Faut-il ne pas naître ou mourir à temps ? Les « boutades » écolos font froid dans le dos

Laure Noualhat

La scène se déroule dans le cadre feutré de « C ce soir », une émission de débat vespérale à vocation « intellectuelle » de France 5. Le service public, donc.

Le sujet du débat porte sur ces fameux « 8 milliards d’hommes » agités comme un épouvantail depuis quelques jours. On s’attendait, donc, à l'habituel développement malthusien. Il ne faut plus avoir d’enfants, on vous dit ! D’enfants européens, s’entend. Car comme l’explique Sandrine Rousseau, « le ventre des femmes africaines n’est pas un problème ». Seul le ventre des femmes européennes, donc, en est un. Puisque d’aucuns doivent se dévouer pour ne plus procréer, il faut que ce soit nous. Parce que nous sommes coupables, forcément coupables, comme dirait Marguerite Duras. À force de l’entendre, nous nous sommes habitués. La première fois qu’Yves Cochet l’a assené, dans L’Obs, ça nous a fait tout drôle - l’Europe connaît un hiver démographique, loin de lutter, il faudrait apporter en sus des canons à neige ? -, mais c'est comme pour tout, nous nous y sommes résignés. Par médias interposés, des mères de famille nombreuses épuisées se font régulièrement traiter d’égoïstes par de pimpantes célibataires altruistes, forcément altruistes, qui, elles, ont pensé à la planète. Tout est normal.

Mais l’affaire ne s’arrête pas là, car il y a l'autre bout de la vie.

Il ne suffit pas de ne pas naître. Encore faut-il mourir à temps. C’est ce qu’explique tranquillement, légèrement, comme si c’était drôle - « c’est pour rigoler que je dis ça ! » -, Laure Noualhat. Pour cette« ancienne journaliste à Libération, engagée en faveur de la protection de l’environnement, autrice et réalisatrice de documentaires », comme la présente Le Monde où elle a son rond de serviette, un reportage pour le média Reporterre a sonné comme une révélation : « Les personnes âgées au-delà de 60 ans en Europe ont un bilan carbone important, et un mode de consommation hérité des Trente Glorieuses, des habitudes auxquelles on ne renonce pas. »
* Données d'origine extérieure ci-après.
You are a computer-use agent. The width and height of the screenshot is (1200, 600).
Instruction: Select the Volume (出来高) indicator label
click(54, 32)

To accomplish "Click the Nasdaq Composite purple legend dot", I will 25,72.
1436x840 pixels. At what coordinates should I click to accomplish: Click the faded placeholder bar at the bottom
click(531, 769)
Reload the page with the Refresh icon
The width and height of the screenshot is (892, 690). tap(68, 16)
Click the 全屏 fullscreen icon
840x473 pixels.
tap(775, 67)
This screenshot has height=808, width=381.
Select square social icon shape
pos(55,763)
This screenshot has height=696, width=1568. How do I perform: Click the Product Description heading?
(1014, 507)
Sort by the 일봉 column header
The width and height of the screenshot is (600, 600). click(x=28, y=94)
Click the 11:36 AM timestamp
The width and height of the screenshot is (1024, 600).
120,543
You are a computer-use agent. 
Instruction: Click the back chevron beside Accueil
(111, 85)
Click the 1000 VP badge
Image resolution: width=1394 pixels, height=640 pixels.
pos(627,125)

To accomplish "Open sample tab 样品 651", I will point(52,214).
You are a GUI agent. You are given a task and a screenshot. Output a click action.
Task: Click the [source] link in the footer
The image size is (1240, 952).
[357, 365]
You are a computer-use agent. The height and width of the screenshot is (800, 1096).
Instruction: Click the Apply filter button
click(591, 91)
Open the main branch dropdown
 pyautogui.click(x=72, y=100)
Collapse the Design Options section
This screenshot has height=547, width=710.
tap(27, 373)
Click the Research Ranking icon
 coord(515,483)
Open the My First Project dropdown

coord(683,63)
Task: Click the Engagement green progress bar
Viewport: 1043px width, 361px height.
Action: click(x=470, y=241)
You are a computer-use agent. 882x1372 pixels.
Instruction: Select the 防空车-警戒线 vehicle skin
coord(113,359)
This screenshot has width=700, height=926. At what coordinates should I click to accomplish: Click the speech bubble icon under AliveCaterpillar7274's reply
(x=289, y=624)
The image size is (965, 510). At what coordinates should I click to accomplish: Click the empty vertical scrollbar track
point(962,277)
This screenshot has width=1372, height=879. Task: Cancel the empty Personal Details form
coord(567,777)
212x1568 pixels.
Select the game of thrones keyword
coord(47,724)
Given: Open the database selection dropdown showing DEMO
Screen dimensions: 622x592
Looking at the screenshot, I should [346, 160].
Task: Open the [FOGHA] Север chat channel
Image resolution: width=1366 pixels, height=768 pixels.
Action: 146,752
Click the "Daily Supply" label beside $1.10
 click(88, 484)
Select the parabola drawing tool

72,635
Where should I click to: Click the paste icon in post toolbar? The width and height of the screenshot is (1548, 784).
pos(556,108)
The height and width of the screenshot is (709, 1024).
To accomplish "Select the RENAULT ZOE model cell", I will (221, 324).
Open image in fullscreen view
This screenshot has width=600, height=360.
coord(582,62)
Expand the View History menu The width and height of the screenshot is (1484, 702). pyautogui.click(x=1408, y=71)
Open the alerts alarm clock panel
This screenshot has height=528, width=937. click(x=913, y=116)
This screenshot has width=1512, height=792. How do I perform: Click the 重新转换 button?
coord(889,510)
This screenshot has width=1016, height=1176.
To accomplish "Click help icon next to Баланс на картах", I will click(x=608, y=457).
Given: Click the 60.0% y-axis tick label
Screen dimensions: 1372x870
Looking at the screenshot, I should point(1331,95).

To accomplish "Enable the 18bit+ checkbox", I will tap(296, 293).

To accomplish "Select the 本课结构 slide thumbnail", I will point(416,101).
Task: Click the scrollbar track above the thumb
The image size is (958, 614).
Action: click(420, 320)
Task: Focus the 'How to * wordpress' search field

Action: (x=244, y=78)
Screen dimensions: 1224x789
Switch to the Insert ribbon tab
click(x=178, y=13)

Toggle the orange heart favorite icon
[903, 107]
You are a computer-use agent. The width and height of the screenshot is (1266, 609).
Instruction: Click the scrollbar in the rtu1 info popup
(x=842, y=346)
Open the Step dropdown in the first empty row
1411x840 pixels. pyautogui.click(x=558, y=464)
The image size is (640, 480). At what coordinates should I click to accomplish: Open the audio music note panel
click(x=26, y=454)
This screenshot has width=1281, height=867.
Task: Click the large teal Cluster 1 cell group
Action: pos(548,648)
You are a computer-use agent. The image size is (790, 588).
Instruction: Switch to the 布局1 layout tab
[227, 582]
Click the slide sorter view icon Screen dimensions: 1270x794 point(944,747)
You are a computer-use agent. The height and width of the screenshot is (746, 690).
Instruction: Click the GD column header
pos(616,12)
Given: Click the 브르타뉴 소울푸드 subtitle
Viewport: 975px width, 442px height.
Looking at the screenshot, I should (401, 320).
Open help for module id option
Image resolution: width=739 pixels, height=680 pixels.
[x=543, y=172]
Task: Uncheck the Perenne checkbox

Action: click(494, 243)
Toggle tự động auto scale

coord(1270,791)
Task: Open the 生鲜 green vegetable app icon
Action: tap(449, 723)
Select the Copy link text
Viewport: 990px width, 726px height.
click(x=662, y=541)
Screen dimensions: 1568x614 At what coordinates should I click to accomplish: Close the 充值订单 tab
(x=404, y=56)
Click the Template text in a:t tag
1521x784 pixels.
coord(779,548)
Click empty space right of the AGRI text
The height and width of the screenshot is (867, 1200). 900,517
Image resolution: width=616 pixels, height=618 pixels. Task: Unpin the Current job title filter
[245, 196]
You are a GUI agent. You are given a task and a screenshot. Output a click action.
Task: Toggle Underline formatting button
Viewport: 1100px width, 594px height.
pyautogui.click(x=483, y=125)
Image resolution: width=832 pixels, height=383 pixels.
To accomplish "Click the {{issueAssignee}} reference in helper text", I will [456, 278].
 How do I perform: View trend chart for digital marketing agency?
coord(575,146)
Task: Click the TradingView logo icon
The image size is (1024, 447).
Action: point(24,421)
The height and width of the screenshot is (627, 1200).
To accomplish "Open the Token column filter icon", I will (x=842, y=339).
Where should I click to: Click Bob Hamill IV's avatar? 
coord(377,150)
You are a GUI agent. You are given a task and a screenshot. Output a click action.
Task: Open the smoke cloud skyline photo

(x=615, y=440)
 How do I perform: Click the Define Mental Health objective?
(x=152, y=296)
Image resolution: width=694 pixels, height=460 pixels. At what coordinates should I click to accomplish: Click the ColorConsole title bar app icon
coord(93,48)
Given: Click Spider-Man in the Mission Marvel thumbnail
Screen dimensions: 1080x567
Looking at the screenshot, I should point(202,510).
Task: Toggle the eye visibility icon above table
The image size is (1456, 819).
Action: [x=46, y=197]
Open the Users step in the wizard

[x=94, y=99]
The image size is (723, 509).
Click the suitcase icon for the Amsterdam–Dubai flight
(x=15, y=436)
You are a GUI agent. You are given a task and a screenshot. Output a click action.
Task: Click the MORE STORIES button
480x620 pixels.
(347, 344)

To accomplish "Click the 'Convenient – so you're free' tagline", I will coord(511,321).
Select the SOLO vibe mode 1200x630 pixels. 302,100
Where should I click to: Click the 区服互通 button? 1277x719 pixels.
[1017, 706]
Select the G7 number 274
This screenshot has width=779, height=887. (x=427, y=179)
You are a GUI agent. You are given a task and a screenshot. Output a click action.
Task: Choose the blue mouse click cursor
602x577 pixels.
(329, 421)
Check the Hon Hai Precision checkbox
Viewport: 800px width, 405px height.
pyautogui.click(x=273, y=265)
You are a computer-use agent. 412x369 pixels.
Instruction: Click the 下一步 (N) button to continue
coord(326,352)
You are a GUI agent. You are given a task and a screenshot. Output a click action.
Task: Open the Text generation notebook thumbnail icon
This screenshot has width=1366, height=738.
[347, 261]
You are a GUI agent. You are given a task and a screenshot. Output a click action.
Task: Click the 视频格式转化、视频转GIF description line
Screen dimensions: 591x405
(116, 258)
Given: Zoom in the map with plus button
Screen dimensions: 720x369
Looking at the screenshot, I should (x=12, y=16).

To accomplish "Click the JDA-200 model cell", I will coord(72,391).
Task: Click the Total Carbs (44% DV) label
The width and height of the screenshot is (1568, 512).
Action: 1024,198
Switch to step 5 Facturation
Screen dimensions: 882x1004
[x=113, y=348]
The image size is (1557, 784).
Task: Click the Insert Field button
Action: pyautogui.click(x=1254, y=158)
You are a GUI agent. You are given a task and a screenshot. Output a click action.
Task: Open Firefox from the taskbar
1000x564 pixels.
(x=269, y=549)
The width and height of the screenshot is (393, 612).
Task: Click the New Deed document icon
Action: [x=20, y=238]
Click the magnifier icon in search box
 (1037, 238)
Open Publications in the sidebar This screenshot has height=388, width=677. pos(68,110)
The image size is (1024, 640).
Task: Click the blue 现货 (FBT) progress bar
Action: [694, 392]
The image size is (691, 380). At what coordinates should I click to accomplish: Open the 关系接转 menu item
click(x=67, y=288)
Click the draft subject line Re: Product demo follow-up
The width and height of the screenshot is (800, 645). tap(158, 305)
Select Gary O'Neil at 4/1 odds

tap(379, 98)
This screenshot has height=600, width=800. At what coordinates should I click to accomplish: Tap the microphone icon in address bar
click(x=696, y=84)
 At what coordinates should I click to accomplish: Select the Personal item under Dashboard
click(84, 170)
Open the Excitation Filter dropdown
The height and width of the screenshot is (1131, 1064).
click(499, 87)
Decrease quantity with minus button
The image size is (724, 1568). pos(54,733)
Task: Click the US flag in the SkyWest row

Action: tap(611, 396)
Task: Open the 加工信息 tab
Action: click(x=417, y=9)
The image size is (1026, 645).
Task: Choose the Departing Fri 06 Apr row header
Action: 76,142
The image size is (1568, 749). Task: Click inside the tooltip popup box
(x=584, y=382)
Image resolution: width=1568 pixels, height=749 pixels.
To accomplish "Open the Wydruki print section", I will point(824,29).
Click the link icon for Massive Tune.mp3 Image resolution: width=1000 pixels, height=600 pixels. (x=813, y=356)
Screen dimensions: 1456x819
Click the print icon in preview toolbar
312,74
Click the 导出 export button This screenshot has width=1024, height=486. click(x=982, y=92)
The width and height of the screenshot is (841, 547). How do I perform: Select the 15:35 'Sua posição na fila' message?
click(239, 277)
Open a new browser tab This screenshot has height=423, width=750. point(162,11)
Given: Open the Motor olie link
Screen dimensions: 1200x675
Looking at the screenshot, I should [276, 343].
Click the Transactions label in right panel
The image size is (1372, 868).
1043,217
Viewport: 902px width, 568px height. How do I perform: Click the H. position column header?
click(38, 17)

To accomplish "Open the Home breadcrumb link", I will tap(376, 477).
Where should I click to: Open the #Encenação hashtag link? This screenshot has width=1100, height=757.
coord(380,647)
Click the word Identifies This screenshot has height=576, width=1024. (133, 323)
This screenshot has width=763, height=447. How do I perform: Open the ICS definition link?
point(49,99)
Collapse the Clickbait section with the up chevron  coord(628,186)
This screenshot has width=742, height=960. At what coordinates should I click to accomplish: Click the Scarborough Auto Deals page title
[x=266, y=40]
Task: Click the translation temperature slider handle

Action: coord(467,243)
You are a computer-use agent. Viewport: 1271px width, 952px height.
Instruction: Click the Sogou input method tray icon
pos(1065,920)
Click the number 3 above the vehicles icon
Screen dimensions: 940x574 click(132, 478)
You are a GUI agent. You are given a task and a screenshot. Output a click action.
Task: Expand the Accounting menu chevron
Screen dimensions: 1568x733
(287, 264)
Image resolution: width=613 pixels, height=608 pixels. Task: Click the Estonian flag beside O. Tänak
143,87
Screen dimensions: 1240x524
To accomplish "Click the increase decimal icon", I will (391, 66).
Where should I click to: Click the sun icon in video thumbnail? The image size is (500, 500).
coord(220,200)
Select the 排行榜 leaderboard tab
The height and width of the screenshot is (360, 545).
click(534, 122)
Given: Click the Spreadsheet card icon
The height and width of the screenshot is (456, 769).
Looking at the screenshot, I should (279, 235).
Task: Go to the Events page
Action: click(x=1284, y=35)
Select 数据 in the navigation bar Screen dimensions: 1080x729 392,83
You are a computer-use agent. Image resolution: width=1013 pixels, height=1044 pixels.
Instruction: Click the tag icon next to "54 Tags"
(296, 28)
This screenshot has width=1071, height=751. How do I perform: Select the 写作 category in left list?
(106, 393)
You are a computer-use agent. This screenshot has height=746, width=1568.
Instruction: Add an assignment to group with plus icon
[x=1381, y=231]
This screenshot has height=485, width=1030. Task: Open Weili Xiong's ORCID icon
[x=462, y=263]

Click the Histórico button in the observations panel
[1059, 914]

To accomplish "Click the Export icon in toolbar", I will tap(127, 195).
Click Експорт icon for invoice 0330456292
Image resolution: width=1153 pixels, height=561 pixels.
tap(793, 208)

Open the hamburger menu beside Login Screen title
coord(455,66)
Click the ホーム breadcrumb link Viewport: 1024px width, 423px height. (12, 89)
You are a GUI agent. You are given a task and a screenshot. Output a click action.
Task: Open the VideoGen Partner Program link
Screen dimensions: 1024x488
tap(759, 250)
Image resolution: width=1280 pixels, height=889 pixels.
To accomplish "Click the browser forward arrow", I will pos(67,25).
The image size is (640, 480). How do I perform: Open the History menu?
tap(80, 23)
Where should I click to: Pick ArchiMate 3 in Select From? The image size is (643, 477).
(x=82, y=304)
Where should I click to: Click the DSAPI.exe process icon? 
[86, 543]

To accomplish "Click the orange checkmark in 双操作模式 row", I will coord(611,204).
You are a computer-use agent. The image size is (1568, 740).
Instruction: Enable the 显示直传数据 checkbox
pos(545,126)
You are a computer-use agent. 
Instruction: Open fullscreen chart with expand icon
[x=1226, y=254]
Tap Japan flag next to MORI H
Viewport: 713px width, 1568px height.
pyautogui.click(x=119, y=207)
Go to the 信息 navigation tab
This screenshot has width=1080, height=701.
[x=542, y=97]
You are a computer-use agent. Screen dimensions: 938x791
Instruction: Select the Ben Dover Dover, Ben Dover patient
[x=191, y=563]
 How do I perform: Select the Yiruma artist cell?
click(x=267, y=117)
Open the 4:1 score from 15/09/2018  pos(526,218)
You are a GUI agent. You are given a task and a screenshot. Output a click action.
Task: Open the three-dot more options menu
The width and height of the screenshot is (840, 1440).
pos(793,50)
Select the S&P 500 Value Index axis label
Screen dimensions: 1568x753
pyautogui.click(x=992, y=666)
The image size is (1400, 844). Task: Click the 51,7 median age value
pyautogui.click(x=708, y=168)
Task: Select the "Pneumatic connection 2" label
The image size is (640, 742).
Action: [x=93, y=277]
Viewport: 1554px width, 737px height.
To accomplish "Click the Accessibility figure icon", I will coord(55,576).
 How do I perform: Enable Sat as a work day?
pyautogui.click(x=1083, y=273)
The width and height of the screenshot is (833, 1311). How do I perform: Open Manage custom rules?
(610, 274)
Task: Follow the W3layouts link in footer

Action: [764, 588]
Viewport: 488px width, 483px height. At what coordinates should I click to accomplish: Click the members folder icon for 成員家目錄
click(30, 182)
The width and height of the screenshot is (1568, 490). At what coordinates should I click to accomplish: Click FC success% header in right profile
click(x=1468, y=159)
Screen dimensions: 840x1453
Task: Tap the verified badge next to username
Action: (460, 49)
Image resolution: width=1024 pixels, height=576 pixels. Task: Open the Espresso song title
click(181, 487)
D'ailleurs, rajoute Laure Noualhat, tout cela n’est pas seulement une question de « limite planétaire » mais aussi de « confort de vie ». Pour votre confort, mourez à temps. Attention, la dame précise quand même aussitôt qu’elle n’est « pas là pour dire on va supprimer les enfants et les vieux ». Rires jaunes un peu gênés sur le plateau.


Dans une vidéo publiée par L’Obs, en décembre 2018, Laure Noualhat avait déclaré « politiser son ventre vide ». Afin de lutter contre ce qu’elle appelle la « surpopullulation » (sic), elle avait décidé de ne pas avoir d'enfant et affirmait, ainsi, « faire du bien à la planète et aux enfants qu’elles ne faisait pas » (resic). De la même façon, les vieux, en mourant à temps, font donc du bien à la planète mais aussi à eux-mêmes. Au moins sont-ils priés de le croire.

C’est un renversement copernicien de l’écologie, qui n’est plus la défense de l’environnement. Car l’environnement est fait pour environner. Sans son objet - c’est à dire l’Homme à protéger, au centre de la nature, selon l’anthropologie chrétienne, qui doit réciproquement protéger la nature parce qu’elle le sert -, l’environnement n'est rien. Comme tente de le rappeler la jeune journaliste du Figaro Aziliz Le Corre, présente sur le plateau, l’écologie n’est pas le culte rendu à la Terre, sorte de déesse Gaïa, à laquelle on offrirait en expiation des sacrifices humains.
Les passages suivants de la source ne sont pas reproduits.